Aim of the task:
Output the data that follows exactly, line for line.

Record excerpts:
☆ ☆ ☆ ☆ ☆
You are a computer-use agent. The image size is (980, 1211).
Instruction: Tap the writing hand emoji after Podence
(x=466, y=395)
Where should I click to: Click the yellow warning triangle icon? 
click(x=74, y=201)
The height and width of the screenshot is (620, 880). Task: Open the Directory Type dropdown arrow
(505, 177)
☆ ☆ ☆ ☆ ☆
Solution to the exercise:
You are a computer-use agent. The image size is (980, 1211).
Instruction: Tap the writing hand emoji after Podence
(x=466, y=395)
Where should I click to: Click the yellow warning triangle icon? 
click(x=74, y=201)
The height and width of the screenshot is (620, 880). Task: Open the Directory Type dropdown arrow
(505, 177)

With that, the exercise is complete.